== SUPPLIED RECORDS ==

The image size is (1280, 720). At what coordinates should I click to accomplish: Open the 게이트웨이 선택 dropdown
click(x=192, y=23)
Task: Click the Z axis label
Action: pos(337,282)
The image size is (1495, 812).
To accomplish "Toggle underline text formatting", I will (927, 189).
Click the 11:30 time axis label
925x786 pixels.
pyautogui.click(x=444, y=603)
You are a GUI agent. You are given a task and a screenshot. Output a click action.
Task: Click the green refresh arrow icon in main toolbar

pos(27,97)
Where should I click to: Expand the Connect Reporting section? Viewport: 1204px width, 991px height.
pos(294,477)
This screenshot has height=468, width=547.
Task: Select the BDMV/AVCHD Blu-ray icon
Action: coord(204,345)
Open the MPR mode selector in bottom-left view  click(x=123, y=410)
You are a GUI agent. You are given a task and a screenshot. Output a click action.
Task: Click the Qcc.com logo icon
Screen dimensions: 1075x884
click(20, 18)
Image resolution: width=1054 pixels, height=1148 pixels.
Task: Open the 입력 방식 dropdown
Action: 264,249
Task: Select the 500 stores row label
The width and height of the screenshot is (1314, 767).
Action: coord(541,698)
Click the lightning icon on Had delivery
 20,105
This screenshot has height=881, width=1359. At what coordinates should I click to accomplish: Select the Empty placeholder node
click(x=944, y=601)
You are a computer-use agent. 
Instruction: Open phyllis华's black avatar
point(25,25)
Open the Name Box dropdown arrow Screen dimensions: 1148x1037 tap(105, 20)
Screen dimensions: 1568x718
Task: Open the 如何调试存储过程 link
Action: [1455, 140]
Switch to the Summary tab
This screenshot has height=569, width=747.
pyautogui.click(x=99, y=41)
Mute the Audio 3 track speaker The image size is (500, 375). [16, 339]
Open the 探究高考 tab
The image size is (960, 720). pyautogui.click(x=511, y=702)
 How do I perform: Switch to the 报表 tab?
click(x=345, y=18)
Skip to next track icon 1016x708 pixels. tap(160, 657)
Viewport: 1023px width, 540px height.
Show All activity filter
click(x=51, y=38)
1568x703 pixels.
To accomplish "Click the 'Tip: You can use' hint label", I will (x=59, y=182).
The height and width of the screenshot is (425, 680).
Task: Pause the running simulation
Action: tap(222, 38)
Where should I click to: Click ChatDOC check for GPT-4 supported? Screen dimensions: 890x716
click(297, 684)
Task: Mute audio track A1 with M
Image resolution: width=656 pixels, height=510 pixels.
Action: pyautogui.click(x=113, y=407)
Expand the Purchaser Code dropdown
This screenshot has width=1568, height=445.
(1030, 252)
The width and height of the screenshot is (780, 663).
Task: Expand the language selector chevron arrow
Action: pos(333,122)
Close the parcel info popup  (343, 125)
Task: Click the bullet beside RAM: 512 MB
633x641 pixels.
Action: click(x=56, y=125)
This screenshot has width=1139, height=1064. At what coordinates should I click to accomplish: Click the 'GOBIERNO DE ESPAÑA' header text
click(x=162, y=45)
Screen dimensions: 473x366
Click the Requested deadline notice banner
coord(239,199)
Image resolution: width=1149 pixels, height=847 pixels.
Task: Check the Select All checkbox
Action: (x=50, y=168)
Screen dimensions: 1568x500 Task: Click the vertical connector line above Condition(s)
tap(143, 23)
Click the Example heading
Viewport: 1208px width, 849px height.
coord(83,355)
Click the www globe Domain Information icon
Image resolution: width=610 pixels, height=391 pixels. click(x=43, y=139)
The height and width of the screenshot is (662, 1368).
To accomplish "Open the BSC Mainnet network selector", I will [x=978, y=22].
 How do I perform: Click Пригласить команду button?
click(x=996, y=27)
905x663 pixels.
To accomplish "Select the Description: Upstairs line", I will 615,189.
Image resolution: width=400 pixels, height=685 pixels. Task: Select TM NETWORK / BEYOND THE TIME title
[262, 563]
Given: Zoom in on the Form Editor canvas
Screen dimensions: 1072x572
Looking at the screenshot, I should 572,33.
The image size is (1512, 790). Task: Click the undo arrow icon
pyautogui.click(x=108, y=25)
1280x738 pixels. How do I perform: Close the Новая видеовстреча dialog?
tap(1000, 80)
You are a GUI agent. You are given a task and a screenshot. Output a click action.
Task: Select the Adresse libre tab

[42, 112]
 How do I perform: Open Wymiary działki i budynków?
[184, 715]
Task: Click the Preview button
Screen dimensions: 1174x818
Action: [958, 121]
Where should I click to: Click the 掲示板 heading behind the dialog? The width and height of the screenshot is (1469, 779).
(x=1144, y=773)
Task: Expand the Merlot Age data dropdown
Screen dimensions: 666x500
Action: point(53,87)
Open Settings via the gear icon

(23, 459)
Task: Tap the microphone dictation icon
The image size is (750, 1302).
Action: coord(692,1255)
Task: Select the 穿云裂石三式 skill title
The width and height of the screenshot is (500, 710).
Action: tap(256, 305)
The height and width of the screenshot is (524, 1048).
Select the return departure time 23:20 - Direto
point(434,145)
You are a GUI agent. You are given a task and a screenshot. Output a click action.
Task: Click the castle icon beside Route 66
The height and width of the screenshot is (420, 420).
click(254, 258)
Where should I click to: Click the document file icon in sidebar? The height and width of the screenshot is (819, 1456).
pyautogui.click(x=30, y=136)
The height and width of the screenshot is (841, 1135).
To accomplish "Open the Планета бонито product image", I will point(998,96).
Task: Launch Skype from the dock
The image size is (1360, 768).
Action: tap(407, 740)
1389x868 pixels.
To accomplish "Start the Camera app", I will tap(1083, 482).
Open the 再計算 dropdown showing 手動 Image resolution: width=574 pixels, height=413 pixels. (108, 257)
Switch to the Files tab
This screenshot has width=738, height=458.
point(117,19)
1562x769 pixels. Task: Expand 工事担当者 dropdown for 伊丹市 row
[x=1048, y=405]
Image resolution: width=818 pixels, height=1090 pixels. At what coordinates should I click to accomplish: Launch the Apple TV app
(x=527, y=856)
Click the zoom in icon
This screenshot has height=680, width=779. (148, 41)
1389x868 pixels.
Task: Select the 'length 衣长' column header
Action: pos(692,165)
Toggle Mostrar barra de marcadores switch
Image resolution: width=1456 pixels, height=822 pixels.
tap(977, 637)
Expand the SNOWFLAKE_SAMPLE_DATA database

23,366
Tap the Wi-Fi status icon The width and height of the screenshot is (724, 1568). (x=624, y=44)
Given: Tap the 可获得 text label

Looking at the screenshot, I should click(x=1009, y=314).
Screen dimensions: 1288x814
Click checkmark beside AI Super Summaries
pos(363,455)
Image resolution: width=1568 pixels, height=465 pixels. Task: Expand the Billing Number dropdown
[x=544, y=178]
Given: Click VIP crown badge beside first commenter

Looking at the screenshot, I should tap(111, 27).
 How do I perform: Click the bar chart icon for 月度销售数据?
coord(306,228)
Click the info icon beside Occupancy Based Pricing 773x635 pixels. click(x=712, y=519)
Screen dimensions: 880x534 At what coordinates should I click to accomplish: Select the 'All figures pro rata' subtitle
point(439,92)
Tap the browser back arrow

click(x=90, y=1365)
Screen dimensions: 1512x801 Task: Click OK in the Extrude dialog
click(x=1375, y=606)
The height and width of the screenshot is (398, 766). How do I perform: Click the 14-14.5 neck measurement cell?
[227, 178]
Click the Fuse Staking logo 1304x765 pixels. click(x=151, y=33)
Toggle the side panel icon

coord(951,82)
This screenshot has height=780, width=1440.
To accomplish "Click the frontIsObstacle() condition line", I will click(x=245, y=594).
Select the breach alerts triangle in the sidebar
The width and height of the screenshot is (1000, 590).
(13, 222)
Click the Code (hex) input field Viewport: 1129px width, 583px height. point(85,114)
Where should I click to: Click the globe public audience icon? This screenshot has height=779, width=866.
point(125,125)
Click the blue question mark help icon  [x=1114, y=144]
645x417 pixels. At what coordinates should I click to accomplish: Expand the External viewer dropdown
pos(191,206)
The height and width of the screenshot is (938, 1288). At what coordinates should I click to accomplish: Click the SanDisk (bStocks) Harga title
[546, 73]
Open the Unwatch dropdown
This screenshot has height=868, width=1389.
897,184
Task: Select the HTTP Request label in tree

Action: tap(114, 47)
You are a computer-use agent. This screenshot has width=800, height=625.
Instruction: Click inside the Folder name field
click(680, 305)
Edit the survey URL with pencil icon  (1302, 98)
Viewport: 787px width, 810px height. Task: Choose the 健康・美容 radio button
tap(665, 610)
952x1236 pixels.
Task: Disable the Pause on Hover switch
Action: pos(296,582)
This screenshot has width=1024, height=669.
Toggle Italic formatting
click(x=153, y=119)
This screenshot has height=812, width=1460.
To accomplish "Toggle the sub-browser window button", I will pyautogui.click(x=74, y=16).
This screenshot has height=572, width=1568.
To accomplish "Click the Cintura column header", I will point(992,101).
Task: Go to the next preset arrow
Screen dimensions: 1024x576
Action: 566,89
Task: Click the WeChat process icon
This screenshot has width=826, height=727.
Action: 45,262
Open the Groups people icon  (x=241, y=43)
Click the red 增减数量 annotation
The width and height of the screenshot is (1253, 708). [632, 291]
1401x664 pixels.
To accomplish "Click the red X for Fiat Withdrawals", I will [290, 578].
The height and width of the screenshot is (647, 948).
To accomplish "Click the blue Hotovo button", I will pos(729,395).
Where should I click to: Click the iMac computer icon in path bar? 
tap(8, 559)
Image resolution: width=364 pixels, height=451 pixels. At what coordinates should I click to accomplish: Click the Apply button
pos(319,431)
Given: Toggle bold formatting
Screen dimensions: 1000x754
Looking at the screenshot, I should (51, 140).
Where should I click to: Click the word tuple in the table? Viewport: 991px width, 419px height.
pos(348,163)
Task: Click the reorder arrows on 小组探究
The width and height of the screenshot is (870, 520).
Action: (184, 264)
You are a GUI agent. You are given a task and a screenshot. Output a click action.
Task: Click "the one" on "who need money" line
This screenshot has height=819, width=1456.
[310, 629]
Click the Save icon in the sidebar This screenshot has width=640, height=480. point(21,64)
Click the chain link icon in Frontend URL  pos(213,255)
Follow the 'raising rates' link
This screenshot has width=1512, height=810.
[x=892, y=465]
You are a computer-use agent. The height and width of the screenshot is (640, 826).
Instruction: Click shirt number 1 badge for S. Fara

===

*WORK TASK*
Which of the lines above hold the string "blue"? Pick each of them out.

*REPLY TO THE TASK*
Click the blue question mark help icon  [x=1114, y=144]
To accomplish "Click the blue Hotovo button", I will pos(729,395).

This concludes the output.